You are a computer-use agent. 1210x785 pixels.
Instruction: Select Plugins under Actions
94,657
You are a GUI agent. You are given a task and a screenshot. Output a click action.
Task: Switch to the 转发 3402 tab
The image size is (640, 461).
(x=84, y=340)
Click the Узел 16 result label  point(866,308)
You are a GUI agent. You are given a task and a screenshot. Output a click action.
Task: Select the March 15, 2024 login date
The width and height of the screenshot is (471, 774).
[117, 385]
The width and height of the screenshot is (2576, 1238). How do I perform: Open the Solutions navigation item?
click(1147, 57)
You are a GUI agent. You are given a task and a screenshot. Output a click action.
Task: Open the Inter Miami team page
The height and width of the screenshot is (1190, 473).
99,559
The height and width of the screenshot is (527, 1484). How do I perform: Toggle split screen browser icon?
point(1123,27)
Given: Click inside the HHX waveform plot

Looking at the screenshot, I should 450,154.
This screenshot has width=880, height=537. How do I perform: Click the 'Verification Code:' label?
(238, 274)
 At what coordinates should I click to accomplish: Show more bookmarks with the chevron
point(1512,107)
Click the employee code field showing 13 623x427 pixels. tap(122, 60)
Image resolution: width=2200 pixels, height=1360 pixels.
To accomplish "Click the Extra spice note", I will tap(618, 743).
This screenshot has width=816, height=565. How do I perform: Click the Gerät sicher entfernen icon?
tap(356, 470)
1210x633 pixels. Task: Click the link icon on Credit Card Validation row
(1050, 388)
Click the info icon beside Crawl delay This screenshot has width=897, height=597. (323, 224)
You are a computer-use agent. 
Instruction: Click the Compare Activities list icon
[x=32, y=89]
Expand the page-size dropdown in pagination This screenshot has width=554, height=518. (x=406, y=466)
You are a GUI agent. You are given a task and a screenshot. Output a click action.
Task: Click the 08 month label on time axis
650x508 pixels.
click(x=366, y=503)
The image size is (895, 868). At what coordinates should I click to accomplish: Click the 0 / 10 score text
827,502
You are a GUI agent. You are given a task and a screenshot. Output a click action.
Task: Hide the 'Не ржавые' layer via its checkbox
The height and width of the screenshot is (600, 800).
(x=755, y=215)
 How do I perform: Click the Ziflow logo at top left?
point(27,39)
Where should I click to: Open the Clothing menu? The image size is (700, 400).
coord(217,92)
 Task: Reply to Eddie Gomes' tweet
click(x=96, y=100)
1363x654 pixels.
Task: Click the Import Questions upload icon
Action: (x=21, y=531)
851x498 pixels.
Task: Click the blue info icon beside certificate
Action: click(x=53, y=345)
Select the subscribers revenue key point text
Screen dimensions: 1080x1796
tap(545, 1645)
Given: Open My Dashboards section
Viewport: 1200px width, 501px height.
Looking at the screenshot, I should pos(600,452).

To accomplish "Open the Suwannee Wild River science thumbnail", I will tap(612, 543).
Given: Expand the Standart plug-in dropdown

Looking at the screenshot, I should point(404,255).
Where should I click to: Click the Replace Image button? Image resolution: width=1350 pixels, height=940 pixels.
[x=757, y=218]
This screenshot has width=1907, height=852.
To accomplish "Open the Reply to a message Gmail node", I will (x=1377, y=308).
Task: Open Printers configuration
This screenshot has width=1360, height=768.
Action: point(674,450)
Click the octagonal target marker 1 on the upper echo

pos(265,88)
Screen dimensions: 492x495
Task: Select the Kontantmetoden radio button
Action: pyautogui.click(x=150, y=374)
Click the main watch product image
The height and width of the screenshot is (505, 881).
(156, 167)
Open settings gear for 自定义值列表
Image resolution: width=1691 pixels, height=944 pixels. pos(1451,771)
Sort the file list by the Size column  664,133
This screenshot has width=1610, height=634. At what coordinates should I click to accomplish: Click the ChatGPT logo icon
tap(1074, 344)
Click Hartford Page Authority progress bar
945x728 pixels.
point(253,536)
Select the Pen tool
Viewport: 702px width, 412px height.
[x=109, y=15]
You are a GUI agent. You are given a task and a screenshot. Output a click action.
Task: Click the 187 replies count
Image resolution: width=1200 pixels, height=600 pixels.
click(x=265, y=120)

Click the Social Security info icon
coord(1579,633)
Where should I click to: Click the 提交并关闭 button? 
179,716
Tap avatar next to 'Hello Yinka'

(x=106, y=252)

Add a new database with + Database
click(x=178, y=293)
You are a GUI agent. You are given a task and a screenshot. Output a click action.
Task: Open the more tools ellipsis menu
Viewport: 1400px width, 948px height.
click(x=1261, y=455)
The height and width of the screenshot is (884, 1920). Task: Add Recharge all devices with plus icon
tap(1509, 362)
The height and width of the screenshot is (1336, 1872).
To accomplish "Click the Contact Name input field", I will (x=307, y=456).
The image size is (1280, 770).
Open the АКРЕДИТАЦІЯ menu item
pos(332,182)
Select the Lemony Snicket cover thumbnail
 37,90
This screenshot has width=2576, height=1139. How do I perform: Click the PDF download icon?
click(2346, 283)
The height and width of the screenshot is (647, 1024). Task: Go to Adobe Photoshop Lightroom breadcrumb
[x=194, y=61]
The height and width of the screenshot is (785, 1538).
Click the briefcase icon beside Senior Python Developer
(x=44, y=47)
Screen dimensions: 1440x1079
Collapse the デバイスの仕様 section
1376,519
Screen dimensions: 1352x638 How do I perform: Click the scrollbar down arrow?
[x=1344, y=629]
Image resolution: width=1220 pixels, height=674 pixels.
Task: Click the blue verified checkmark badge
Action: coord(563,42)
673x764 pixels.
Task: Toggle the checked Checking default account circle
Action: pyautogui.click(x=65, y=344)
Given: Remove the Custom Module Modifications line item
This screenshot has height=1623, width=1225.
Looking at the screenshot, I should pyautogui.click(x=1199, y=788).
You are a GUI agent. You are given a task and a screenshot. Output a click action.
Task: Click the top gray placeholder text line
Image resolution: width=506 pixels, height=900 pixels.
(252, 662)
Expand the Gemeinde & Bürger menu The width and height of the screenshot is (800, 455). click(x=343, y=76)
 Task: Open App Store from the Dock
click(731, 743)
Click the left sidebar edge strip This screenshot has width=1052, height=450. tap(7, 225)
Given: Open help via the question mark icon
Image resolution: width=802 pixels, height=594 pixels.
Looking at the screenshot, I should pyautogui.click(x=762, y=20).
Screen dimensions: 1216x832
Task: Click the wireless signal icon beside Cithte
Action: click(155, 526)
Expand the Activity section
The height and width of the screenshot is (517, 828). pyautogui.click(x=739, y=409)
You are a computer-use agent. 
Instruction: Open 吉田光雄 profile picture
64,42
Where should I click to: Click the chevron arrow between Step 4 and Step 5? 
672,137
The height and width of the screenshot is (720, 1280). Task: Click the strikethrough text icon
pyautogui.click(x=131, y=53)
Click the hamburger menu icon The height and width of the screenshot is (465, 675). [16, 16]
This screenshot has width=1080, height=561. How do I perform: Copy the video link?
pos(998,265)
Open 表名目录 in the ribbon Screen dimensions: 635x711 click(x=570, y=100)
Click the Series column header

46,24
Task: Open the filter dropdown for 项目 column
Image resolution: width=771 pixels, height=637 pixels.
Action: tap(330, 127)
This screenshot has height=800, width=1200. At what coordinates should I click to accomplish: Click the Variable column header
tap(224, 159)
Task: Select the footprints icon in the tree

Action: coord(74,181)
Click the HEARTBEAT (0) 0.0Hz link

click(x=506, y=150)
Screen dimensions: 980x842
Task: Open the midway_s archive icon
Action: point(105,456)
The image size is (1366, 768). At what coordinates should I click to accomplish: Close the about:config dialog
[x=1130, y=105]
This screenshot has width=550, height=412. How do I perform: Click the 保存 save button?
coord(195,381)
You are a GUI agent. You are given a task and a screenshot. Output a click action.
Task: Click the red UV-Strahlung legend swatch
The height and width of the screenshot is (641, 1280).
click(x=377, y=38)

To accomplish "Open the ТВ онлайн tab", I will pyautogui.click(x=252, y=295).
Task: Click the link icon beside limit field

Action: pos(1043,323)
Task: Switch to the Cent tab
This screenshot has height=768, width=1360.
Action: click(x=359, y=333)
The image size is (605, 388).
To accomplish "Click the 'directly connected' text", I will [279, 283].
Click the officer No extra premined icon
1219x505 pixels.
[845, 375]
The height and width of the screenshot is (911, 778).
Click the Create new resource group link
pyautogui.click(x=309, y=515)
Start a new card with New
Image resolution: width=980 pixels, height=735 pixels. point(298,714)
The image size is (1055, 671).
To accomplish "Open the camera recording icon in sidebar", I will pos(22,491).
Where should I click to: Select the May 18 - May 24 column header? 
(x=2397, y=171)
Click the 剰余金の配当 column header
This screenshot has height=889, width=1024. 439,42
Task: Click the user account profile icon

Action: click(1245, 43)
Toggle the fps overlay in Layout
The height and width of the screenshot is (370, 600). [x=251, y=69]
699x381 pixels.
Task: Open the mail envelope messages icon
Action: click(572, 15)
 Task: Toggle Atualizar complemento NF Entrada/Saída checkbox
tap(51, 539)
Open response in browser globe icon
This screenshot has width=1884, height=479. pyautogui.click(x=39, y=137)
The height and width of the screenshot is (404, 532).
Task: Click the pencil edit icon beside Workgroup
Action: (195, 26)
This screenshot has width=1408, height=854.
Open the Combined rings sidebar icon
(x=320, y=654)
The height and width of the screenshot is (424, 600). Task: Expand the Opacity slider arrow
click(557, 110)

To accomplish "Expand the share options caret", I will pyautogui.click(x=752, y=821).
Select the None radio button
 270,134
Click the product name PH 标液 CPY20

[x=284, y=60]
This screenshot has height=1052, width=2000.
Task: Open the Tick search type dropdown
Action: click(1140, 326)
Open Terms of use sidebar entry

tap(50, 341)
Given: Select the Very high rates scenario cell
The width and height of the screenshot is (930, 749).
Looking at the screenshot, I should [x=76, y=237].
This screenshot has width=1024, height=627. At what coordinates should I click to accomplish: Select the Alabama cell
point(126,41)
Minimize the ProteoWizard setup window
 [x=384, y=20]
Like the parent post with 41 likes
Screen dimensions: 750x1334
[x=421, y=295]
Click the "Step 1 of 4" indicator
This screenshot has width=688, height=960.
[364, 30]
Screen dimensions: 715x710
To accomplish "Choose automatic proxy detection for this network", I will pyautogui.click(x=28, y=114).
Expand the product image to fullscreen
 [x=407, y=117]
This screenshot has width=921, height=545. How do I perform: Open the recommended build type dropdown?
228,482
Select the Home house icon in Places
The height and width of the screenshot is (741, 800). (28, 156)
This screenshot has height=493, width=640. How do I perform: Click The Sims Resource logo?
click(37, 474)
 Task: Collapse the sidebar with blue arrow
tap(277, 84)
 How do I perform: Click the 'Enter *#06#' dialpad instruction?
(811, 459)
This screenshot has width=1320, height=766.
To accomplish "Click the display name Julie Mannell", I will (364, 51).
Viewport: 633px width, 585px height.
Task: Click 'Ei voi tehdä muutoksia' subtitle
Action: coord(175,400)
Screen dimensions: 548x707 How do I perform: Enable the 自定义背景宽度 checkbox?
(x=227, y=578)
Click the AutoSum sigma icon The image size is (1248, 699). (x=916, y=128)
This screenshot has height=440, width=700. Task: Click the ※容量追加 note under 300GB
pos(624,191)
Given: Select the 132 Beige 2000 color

-- -- --

In the entries above, one line contains "Viewport: 1200px width, 501px height." and another contains "Click the main watch product image". Reproduce exactly those two lines and the lines between them, nothing else.

Viewport: 1200px width, 501px height.
Looking at the screenshot, I should pos(600,452).

To accomplish "Open the Suwannee Wild River science thumbnail", I will tap(612, 543).
Given: Expand the Standart plug-in dropdown

Looking at the screenshot, I should point(404,255).
Where should I click to: Click the Replace Image button? Image resolution: width=1350 pixels, height=940 pixels.
[x=757, y=218]
This screenshot has width=1907, height=852.
To accomplish "Open the Reply to a message Gmail node", I will (x=1377, y=308).
Task: Open Printers configuration
This screenshot has width=1360, height=768.
Action: point(674,450)
Click the octagonal target marker 1 on the upper echo

pos(265,88)
Screen dimensions: 492x495
Task: Select the Kontantmetoden radio button
Action: pyautogui.click(x=150, y=374)
Click the main watch product image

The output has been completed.